Tag Archives: what to watch on Netflix

Tig

Tig Notaro is one of my favourite comedians. Although always an amazing, deadpan comedian, she hit the popularity rocket when she did a ground-breaking set the day after she was diagnosed with cancer. She just stood on the stage and bravely free-associated her new reality, and people were floored. Floored.

I mean, if you know her story at all, cancer was just the cherry on top. Weeks before, she’d been in the hospital in crazy pain with a life-threatening diagnosis of C-Diff. She got out of the hospital just in time to make her mother’s funeral, who’d died suddenly after a freak accident, falling in her own living room and hitting her head, a seemingly benign incident that killed her 24 hours later. Then Tig went through a break up, though moments before they’d been considering starting a family. And then: breast cancer. So it was a tumultuous few weeks, and you can only imagine her frame of mind when she wandered on stage that famous night. Although, technically you don’t have to: Louis C.K. was in the audience that night, and helped her put out an album of that set, which for obvious reasons could never be recreated.

So in the wake of her having a double mastectomy, she was suddenly very famous and a very sought-after comedian, one who now had no material since she could never re-perform the cancer bit. Crazy. Tig (the documentary) is a clever reflection upon that crazy time in her life, with the help of similarly funny, famous friends like Bill Burr and Sarah Silverman.

- Supplied information
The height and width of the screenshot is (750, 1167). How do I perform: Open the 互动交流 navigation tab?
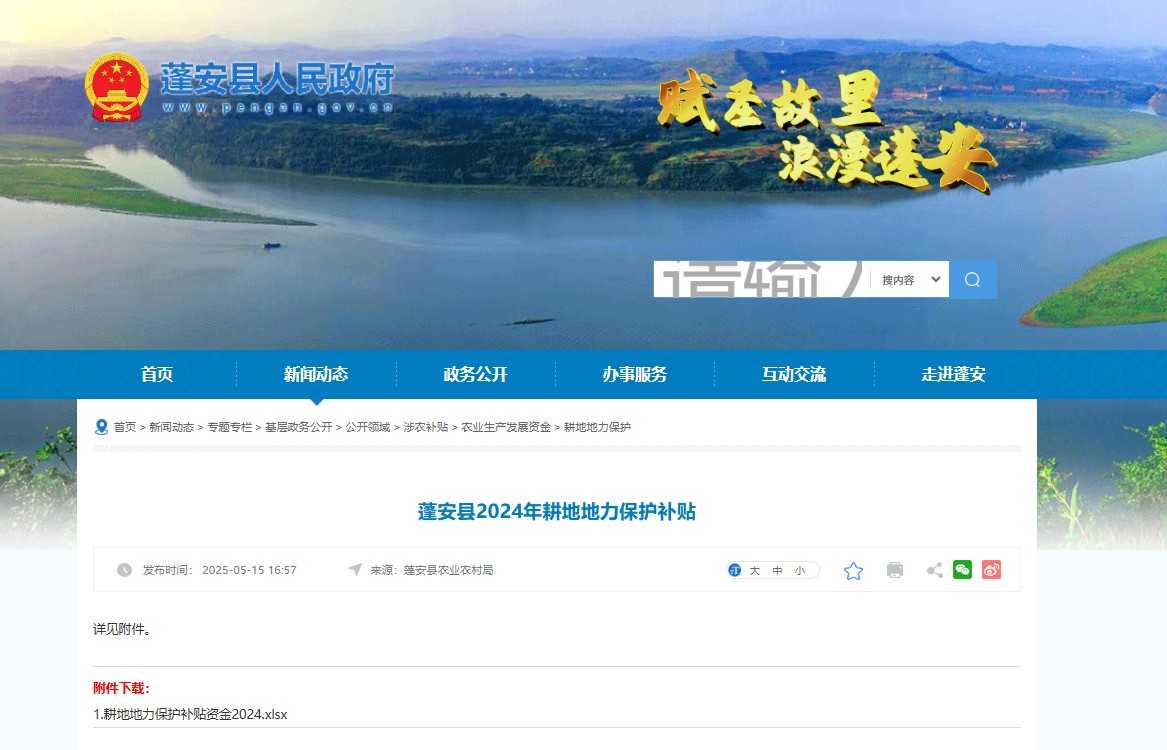(794, 375)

- What to do
Answer these questions from the post about Tig Notaro above:
1. With what life-threatening diagnosis was she in the hospital weeks before her cancer diagnosis?
2. Who was in the audience on the night of her famous set and helped her release it as an album?
3. Which two friends does the post name as helping with the documentary?

- Answer for this exercise
1. C-Diff.
2. Louis C.K.
3. Bill Burr and Sarah Silverman.